When Harry Met Sally…
I was originally going to go with something more in keeping with my wife and mine’s recent anniversary trip to Roswell, New Mexico for my first December ’25 “Repertory Revue,” but after the tragic murder of Rob Reiner and his wife, Michele Singer Reiner, it had to be his iconic, beloved romantic comedy where he met Michele at. The truth is, this one is overdue for review. It was in the middle of his amazing run from “This is Spinal Tap” to “A Few Good Men,” and the fact that a case can be made for pretty much any of those films being his best is a testament to how inspired he was with great material. And in the screenplay by Nora Ephron, he had remarkable material.
We begin with an elderly couple talking about the first time they met. We then see Harry (Billy Crystal) making out with his girlfriend, Amanda (Michelle Nicastro), when her friend, Sally (Meg Ryan), pulls up. Her and Harry are both going back to New York after school, and the 18-hour drive is…insufferable. They don’t see each other again for five years, when they’re on the same flight together. Then another five years passes, and they actually become friends. But can men and women be friends without sex getting in the way? Harry at 21 thought no. What about when the opportunity for real friendship arises?

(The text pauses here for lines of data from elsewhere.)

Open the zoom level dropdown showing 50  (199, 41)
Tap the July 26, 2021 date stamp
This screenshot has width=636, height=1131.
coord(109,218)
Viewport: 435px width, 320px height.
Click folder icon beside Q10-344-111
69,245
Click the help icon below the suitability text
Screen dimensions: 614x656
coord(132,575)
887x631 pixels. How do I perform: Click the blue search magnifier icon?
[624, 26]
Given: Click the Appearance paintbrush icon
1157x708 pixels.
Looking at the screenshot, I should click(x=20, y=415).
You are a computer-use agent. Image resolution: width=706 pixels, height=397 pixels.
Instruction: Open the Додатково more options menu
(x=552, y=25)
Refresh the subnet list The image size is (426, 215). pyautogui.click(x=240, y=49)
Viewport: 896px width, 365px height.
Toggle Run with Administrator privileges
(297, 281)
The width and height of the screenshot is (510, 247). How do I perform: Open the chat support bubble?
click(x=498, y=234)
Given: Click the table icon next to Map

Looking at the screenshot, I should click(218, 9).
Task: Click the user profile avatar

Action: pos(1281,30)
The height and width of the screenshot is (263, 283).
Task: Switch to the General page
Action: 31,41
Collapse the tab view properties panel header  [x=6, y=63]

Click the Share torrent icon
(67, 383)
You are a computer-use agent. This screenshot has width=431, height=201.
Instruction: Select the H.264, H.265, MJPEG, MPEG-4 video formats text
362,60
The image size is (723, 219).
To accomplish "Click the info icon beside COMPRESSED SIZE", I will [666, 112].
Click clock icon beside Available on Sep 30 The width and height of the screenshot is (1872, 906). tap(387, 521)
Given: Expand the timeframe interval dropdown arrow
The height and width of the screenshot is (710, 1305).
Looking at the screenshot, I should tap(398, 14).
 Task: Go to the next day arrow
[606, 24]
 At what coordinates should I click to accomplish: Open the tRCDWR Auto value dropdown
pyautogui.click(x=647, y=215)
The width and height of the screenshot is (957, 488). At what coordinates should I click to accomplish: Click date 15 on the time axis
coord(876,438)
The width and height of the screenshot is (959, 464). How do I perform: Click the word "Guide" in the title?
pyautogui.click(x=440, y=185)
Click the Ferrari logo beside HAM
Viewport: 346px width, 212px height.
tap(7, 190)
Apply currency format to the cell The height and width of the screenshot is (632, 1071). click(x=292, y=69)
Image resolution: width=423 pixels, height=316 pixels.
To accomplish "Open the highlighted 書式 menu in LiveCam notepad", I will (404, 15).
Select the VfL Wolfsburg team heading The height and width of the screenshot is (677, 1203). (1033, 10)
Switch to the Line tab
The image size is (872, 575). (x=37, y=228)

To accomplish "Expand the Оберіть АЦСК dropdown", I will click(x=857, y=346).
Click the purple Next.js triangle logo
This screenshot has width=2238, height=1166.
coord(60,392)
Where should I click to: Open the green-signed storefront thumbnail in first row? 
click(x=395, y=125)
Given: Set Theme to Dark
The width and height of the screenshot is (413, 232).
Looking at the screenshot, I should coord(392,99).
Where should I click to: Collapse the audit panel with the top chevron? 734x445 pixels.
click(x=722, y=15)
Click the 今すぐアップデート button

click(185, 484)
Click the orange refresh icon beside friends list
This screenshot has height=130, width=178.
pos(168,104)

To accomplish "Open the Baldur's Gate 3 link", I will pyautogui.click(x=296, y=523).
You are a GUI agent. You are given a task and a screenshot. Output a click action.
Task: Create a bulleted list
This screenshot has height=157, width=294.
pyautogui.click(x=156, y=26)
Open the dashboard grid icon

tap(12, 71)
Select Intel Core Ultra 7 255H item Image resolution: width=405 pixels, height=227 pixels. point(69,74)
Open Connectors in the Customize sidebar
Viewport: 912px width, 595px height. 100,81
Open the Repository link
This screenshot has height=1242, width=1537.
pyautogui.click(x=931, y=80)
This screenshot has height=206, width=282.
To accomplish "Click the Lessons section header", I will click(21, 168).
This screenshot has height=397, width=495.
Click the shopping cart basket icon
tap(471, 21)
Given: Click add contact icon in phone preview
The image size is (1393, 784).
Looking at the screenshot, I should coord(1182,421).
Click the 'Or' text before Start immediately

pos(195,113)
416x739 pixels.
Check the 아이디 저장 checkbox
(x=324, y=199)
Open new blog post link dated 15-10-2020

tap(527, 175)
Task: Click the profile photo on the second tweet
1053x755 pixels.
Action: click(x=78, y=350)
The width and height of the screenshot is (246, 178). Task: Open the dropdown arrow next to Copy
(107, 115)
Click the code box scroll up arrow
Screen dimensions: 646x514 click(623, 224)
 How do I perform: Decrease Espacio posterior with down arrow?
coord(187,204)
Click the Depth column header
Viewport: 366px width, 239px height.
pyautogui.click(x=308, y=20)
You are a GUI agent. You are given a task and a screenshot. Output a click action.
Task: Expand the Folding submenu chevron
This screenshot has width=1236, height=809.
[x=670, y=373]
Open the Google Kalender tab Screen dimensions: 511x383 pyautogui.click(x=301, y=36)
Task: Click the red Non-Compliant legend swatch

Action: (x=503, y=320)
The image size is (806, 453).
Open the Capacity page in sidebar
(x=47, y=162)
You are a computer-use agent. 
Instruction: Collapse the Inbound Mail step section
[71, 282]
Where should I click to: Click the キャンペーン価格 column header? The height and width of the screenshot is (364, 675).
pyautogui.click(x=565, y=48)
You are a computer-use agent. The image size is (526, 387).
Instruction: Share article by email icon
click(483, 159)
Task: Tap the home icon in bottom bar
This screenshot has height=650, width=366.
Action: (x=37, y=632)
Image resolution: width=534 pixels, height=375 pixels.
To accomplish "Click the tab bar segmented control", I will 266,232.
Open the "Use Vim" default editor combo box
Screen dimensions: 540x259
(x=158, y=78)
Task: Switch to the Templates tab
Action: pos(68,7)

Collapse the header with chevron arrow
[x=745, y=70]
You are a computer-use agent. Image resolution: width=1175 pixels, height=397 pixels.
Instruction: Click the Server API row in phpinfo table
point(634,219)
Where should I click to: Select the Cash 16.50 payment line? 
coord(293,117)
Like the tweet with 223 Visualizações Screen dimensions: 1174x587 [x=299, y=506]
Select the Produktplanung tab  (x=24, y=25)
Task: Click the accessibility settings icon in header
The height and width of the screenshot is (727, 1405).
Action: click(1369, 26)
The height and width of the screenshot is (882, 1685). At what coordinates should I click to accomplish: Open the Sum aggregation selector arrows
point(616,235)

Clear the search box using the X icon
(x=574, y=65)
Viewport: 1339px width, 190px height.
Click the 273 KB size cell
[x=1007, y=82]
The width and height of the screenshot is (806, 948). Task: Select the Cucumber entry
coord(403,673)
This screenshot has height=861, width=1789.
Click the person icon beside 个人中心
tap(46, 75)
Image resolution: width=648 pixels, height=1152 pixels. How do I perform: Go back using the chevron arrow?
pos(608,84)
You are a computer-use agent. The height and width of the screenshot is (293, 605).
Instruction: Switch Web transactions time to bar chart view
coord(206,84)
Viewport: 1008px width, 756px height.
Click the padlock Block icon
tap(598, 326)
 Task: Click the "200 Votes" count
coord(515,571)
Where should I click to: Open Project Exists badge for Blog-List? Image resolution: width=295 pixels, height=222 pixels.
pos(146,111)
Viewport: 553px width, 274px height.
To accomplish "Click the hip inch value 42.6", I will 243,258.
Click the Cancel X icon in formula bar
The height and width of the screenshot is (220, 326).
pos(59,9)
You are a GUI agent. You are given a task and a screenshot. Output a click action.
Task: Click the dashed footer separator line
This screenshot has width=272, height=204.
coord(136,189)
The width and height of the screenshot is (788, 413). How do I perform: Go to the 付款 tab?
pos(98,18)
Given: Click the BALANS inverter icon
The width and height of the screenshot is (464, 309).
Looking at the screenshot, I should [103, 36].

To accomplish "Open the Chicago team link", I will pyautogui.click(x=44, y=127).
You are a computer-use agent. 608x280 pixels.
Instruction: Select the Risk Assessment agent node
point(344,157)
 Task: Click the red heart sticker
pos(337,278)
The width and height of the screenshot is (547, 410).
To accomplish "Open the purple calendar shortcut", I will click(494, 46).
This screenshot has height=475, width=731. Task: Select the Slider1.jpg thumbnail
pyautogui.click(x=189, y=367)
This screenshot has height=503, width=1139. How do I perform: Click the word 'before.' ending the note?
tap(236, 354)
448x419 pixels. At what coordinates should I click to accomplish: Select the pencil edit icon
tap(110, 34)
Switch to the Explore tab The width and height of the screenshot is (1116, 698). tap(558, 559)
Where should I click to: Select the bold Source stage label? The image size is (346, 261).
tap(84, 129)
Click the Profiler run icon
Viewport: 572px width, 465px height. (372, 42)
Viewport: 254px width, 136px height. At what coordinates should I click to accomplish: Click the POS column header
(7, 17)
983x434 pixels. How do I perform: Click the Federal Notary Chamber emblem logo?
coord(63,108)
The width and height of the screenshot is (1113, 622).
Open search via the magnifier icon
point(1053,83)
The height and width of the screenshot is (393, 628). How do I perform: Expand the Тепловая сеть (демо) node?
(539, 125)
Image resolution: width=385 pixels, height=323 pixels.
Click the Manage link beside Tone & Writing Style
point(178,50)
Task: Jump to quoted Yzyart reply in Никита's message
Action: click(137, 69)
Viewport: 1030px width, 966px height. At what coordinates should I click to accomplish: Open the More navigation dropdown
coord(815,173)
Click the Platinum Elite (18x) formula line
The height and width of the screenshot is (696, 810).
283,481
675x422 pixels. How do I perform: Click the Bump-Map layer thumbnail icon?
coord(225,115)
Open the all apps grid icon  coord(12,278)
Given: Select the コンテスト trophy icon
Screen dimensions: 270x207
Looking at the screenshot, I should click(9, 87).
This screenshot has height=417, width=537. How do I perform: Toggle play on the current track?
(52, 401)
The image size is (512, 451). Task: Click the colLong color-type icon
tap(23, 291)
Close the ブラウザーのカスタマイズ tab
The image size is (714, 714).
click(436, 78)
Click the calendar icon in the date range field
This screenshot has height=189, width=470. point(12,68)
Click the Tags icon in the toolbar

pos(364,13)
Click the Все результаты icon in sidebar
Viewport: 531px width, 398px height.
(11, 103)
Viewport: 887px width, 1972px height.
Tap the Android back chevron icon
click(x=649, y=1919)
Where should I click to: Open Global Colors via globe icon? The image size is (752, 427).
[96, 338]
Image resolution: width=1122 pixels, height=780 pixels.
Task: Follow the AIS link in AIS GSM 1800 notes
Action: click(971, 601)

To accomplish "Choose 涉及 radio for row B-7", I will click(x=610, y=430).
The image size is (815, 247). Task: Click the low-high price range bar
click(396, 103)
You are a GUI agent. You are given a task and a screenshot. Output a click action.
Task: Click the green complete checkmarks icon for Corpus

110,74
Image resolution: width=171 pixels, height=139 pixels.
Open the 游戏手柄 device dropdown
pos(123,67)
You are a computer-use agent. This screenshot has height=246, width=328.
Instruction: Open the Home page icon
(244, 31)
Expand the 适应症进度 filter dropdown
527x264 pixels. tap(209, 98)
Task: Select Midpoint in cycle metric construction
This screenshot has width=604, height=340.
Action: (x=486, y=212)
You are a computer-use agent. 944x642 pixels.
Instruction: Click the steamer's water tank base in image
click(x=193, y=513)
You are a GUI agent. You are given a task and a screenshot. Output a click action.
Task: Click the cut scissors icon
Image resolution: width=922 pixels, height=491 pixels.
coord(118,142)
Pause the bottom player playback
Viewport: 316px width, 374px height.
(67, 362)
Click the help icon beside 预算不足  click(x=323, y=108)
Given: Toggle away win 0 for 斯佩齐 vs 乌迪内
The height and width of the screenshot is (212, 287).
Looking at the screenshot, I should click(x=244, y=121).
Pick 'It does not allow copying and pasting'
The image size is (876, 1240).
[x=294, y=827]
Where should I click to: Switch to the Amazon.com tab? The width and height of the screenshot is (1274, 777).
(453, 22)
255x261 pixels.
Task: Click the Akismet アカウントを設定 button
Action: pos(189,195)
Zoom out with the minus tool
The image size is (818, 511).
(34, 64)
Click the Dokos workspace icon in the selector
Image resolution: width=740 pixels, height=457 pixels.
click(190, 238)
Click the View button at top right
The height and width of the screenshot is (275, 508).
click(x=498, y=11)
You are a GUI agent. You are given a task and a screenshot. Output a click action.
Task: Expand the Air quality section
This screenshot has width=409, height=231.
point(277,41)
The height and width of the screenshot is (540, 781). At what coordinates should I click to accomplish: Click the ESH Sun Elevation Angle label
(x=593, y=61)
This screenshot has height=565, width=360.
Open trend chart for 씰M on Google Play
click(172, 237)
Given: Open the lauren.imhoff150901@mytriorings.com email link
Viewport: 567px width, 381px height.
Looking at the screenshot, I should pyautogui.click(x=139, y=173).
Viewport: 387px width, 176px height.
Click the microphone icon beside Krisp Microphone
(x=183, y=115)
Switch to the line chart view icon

This is just an effortless film. It moves through Harry and Sally’s relationship as if ten years have not passed from their first meeting to when they kiss on New Year’s Eve after a night of sex gets in the way. Reiner understands the strengths in Ephron’s script, and just lets them shine in the hands of his actors. Ephron’s script is simply a deconstruction of whether there’s truth to what Harry said to Sally that night. As a 48-year-old man, I think there can be truth to it at the start, but gradually, it recedes into the background when the friendship really takes hold. In moments, it could pop up, but ultimately, whatever matters most to the guy comes out, and that is the truth Ephron gets to beautifully. When they sleep together, it’s out of a need in the moment, and it gets tense because Harry does what he always does, but there’s a problem- he can’t talk to Sally about the encounter the way he normally would. And for Sally, that’s a breaking point. Them getting together at the end at New Year’s Eve is about Harry finally realizing that Sally is more than just a friend- she’s a soulmate. True love, to quote Reiner’s previous film in this run he started his career with.
Meg Ryan was always given her best moments when Ephron was there to write them. Yes, “Sleepless in Seattle” is kind of creepy, but the yearning in her character as she realizes the man she thought she loved is not the one she truly wants more than makes up for it. And I’m always deeply moved by her in “You’ve Got Mail,” as a woman trying to hold on to the memory of her mother, and not realizing the man she loves is in the man she loathes for trying to take that memory away from her. The trajectory of hers and Crystal’s relationship in this film is just magic, in a way that is both wonderfully funny and profoundly emotional. I got teary eyed when they kiss.
There’s so much to love about this film. Barry Sonnenfeld’s amazing cinematography (has New York in Fall ever looked this good?). The song arrangements that pepper the score by Harry Connick Jr. The supporting work by Carrie Fisher and Bruno Kirby- two more great talents who left us too soon (along with Ephron and now Reiner). In the end, it comes down to Crystal and Ryan, and Ephron and Reiner. Whatever alchemy they had to make hit every right note in this film, I’ll have what they had.